Task brief - Set down the listing below verbatim, but only from its first line through the line containing "Task: Click the boy model's circular portrait".

Data for processing -
________________________

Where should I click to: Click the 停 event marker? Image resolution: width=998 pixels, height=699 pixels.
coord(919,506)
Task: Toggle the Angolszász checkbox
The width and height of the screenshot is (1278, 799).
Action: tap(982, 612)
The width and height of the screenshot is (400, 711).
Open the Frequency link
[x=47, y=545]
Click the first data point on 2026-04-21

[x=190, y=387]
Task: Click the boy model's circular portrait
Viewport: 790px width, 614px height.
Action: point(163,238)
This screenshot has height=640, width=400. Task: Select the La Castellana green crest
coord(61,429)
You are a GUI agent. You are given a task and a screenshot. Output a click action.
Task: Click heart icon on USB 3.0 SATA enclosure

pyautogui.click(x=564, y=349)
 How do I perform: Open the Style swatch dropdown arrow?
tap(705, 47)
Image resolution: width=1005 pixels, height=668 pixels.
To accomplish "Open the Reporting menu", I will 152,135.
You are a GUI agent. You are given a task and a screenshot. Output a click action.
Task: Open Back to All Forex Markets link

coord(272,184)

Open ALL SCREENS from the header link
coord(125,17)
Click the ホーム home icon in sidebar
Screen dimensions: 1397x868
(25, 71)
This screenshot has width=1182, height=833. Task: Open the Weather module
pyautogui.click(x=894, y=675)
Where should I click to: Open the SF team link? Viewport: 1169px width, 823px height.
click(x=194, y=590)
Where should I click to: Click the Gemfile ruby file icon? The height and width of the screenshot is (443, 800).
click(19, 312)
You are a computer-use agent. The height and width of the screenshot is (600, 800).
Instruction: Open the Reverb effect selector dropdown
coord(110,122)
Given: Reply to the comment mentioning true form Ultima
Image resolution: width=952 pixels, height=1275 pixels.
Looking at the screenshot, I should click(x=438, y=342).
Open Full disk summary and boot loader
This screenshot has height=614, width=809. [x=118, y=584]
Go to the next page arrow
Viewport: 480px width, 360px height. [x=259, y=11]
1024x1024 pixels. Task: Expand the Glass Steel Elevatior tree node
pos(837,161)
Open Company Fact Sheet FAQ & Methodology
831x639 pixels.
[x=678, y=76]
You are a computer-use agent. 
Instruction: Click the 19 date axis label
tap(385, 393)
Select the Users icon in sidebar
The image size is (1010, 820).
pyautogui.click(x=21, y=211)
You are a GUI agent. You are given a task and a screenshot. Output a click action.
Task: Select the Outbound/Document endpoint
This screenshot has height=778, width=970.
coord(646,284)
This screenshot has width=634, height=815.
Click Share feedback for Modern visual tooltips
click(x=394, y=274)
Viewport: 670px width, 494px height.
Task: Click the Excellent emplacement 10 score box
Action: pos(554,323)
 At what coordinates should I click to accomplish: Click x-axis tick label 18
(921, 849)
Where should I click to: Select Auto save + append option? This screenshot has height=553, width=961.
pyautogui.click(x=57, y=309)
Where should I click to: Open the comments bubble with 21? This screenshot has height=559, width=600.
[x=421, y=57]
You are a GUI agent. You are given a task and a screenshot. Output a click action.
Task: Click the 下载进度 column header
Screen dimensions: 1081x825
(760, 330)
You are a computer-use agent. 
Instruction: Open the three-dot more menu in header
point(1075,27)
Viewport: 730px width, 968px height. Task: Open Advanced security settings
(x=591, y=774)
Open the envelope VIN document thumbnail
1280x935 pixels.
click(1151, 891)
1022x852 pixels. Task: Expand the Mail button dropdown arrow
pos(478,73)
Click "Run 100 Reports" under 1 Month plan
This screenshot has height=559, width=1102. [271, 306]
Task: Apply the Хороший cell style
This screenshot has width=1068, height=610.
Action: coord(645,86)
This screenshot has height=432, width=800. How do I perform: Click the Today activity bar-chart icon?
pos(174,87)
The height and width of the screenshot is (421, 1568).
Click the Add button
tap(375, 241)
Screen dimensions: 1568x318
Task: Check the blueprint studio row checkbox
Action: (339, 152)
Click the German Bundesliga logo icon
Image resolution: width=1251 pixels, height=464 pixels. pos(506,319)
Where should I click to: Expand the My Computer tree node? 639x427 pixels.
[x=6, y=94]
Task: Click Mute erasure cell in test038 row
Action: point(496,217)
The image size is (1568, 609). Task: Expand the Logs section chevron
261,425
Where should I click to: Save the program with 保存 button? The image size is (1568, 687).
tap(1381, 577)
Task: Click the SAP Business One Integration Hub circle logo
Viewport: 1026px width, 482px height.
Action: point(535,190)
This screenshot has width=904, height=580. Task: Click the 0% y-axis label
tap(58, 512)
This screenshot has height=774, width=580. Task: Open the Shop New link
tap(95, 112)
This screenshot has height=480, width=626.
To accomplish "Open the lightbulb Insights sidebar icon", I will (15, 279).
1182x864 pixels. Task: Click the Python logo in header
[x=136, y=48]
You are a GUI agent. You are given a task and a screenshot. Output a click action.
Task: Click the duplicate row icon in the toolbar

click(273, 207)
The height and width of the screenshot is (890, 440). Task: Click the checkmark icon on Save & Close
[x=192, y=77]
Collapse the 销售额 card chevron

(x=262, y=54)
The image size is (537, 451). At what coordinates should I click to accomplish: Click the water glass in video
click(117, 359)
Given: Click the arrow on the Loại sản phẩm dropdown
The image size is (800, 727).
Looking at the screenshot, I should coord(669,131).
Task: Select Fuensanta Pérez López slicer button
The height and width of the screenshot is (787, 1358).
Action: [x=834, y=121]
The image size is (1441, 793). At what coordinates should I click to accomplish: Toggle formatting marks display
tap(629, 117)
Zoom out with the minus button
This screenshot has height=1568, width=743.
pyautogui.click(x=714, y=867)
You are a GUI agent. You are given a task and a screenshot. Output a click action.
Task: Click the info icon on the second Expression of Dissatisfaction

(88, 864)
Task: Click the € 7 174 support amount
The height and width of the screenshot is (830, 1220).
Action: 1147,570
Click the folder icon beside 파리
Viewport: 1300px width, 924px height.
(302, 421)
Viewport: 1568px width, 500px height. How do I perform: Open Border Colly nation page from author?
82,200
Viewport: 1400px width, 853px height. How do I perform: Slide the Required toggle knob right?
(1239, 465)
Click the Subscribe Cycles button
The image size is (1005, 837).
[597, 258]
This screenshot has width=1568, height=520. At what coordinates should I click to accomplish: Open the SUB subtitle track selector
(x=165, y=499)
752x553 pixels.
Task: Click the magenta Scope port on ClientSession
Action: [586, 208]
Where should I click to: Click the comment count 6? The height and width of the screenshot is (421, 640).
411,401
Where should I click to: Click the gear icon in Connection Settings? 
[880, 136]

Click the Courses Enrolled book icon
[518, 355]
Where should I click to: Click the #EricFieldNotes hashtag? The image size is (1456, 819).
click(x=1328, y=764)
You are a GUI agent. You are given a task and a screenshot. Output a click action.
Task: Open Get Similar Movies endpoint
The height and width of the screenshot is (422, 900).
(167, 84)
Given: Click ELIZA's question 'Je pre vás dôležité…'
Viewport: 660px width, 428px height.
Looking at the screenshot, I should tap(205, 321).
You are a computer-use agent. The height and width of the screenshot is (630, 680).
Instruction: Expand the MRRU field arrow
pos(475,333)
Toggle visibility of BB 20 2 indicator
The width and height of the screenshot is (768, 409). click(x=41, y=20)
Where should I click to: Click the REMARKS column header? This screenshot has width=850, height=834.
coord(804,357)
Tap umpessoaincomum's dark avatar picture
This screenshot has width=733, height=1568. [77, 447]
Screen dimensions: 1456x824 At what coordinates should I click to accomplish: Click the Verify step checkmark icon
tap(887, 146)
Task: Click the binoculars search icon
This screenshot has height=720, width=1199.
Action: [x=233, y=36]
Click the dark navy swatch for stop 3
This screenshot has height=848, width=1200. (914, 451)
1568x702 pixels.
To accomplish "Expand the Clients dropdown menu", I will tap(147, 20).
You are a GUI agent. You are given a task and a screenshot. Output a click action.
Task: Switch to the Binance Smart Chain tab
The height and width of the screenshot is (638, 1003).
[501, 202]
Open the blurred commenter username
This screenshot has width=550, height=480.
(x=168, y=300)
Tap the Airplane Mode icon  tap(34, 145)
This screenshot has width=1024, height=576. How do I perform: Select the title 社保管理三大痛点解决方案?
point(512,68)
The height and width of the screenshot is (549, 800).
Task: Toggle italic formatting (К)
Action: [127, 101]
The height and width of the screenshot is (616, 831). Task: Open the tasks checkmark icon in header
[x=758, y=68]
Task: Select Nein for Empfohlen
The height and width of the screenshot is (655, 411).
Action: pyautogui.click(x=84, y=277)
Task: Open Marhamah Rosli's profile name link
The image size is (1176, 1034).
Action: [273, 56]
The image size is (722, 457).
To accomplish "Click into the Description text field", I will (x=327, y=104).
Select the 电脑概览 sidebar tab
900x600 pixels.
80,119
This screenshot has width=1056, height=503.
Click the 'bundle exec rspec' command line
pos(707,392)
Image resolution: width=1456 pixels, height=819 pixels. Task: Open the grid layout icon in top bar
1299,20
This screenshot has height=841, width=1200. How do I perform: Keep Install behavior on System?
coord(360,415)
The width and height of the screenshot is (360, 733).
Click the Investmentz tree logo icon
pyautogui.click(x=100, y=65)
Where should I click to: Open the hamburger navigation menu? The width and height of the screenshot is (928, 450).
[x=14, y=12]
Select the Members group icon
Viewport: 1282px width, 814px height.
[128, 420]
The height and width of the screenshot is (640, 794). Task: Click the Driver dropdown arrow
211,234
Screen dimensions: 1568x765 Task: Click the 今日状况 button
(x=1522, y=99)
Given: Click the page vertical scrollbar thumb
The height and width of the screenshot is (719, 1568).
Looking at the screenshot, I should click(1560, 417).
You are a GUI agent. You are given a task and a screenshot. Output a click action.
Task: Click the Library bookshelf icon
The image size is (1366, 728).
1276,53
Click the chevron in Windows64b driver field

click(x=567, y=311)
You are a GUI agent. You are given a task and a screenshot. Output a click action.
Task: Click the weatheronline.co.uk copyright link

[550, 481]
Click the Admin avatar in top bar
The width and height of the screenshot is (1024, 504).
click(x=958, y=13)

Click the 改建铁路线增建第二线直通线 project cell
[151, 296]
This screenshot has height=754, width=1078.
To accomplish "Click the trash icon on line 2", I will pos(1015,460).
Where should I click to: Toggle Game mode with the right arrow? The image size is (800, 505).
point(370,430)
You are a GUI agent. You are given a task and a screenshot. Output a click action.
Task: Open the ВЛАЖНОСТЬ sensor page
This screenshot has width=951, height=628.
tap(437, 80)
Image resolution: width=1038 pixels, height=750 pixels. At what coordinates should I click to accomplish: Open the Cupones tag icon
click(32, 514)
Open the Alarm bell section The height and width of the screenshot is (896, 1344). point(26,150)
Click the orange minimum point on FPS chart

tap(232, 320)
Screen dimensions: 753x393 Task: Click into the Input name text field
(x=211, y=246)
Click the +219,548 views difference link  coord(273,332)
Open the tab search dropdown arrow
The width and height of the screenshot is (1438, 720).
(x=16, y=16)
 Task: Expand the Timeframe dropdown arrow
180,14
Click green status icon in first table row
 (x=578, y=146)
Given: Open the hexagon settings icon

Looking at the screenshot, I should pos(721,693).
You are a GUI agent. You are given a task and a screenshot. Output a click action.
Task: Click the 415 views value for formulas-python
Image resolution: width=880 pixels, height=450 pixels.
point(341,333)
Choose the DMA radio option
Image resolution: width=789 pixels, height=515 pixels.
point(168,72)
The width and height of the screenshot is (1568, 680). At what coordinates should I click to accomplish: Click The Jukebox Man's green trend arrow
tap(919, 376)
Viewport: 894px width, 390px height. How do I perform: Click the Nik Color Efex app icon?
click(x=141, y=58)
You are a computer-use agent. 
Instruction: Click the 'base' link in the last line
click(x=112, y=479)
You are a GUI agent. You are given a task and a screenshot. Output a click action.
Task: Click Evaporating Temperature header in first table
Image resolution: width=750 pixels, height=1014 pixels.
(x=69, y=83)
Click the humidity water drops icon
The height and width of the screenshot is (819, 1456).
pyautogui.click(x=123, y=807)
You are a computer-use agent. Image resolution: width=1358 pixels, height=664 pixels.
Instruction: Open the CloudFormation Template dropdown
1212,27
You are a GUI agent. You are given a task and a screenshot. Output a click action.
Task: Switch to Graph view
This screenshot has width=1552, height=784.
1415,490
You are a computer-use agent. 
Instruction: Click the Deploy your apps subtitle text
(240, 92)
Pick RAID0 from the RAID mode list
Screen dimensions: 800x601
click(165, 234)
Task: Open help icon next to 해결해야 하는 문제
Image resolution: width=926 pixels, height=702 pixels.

________________________

Your solution -
Where should I click to: Click the 停 event marker? Image resolution: width=998 pixels, height=699 pixels.
coord(919,506)
Task: Toggle the Angolszász checkbox
The width and height of the screenshot is (1278, 799).
Action: tap(982, 612)
The width and height of the screenshot is (400, 711).
Open the Frequency link
[x=47, y=545]
Click the first data point on 2026-04-21

[x=190, y=387]
Task: Click the boy model's circular portrait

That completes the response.